What’s broken can be easily fixed.

Today I went to a creative writing club at my college. It was pretty good, definitely confirming what I want to do as a career in my mind. It’s great that most of my friends are writers, too.

Tomorrow I’m taking my brother to see Paranorman after college which should be fun!

Here’s some free flow writing I did in today’s class.

– From the perspective of a star.

It had been a long journey and a long time spent travelling endlessly. It had been painstakingly slow; and gave me a strange feeling, being all alone in such a blank expanse of sky. There was no sign of life for miles and nothing to do but carry on, tracing patterns in the sky. However I took pride in the fact that I may be the last shred of hope for someone on a lone planet. Their only glimmer of light in the sky to show them the way; or to be their ultimatum, the realisation of how grounded they are to this world, despite how lonely it can feel at times. I had done my job well, I thought, shining brightly, effervescently, relentlessly. However I was starting to burn out – so I figured it was time to return home; to the world that was so familiar once upon a time – but now I struggled to remember what it was like. Now conscious of the time that had passed; I paused to wonder – would everything appear the same? How much will have changed? I did not know – could not know, until my return. The universe is not constant, always expanding and changing, recreating atoms and stars out of dust.

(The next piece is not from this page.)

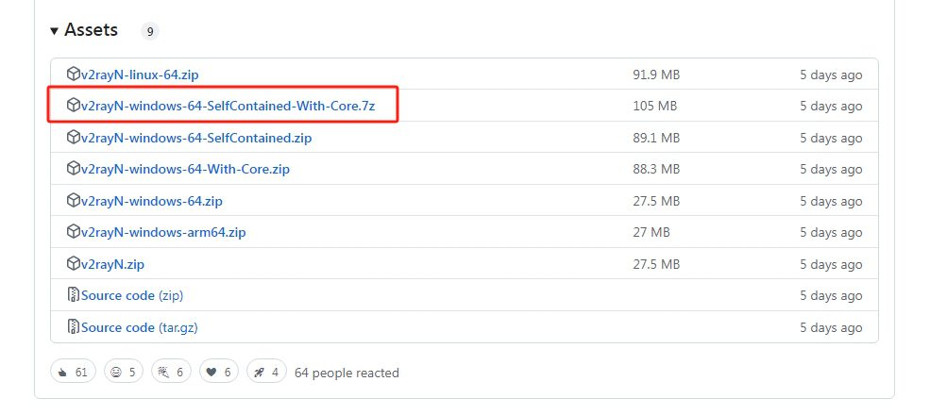Click the package icon beside v2rayN-linux-64.zip
This screenshot has height=415, width=930.
[74, 75]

-From the perspective of an outsider looking in.

The house was warm, and inviting. It seemed to glow even in mid winter, as if radiating warmth and positivity all year round, from its centre. Yet this house was out of the ordinary, there was something not right about the way the doors and windows were always shut and bolted across, as if withdrawing and locking its inhabitants away. It had an eerie feel, especially in the winter where the glow was unearthly. The tree situated outside looked especially sinister at night, with icicles decorating its wiry structure. The door was always heavily bolted, and told no tale of what went on within the walls. The house was usually manned by two ferocious dogs; and it was rumoured that they could smell a stranger from a mile away. What would happen should this door ever open, no one dared find out.